* SOAL LATIHAN A *
Skalakan ulang entri dari baris yang memuat "Viewport: 1914px width, 1767px" sampai dengan akhir entri, kedua ujungnya ikut, dan tulis kembali hanya baris-baris itu beserta permintaannya. Kalikan setiap angka koordinat dalam jawabannya dengan 2,3 lalu bulatkan ke bilangan bulat (nilai setengah dibulatkan ke atas), sedangkan angka lain dibiarkan tetap.

Mengapresiasi
Himbauan Gubernur
Oleh
: Haidir Fitra Siagian
Surat edaran
Gubernur Sulawesi Selatan nomor 338/8744/B.Kesbangpol tanggal 26 Desember 2018,
yang ditandatangani oleh Wakil Gubernur, Andi Sulaeman Sudirman, mendapat
sambutan beragam dari masyarakat. Sebagaimana lazimnya sebagai sebuah kebijakan
yang dikeluarkan oleh seorang pemimpin, tidak lepas dari pihak yang setuju dan
yang tidak setuju. Ini pun ditandai dengan beragam argmentasi yang menguatkan
pandangan masing-masing pihak.

* SOAL LATIHAN B *
Teruskan tulisan tentang surat edaran Gubernur Sulawesi Selatan itu mulai setelah kalimat terakhirnya.

Data Tersimpan
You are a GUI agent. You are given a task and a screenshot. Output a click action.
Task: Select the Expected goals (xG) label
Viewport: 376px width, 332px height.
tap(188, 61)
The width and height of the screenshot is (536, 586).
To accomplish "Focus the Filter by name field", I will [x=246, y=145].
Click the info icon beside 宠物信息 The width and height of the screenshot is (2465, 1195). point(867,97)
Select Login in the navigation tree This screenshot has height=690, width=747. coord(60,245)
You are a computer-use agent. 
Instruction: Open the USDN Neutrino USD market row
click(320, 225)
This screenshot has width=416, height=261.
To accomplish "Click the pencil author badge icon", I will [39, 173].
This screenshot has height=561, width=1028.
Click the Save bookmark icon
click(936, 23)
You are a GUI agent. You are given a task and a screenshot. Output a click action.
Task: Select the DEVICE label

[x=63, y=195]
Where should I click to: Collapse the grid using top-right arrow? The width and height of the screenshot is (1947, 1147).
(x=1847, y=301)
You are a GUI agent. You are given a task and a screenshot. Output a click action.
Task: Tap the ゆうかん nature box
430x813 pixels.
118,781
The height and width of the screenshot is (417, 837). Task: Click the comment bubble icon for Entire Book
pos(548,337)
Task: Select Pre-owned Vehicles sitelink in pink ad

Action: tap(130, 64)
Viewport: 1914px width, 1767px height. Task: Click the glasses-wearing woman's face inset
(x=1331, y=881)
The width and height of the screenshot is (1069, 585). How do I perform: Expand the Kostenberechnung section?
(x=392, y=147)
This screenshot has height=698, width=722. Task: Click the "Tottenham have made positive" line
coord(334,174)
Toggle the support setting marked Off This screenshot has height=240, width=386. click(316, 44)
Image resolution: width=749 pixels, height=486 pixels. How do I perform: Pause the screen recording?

* JAWABAN A *
Viewport: 1914px width, 1767px height. Task: Click the glasses-wearing woman's face inset
(x=3061, y=2026)
The width and height of the screenshot is (1069, 585). How do I perform: Expand the Kostenberechnung section?
(x=902, y=338)
This screenshot has height=698, width=722. Task: Click the "Tottenham have made positive" line
coord(768,400)
Toggle the support setting marked Off This screenshot has height=240, width=386. click(727, 101)
Image resolution: width=749 pixels, height=486 pixels. How do I perform: Pause the screen recording?

* JAWABAN B *
Surat edaran
tersebut adalah bersifat himbauan. Isi himbauan tersebut antara lain adalah
berisi agar masyarakat Sulawesi Selatan tidak merayakan pergantian tahun dengan
membakar petasan, menyalakan kembang api, dan panggung hiburan malam. Justru pemerintah
menghimbau agar perayaan dilaksanakan dengan
kegiatan yang positif, seperti memberi bantuan sosial kepada korban bencana
alam, maupun kegiatan positif lainnya.
Himbauan
sejenis juga datang dari beberapa kepala daerah tingkat provinsi maupun
kabupaten/Kota. Di media sosial, beredar himbauan dari Gubernur Sumatera Utara,
Riau, Lampung, dan Kalimantan Utara. Untuk tingkat kabupaten ada dari Bupati
Enrekang, Bupati Soppeng, Bupati Barru, Walikota Makassar, Bupati Pinrang, dan
lain-lain. Sedangkan Kapolda Sulsel dan Kapolda Sulbar, justru tidak sekedar
himbauan, tetapi larangan bagi anggota kepolisian untuk merayakannya pergantian
tahun baru dengan cara yang sifatnya hura-hura.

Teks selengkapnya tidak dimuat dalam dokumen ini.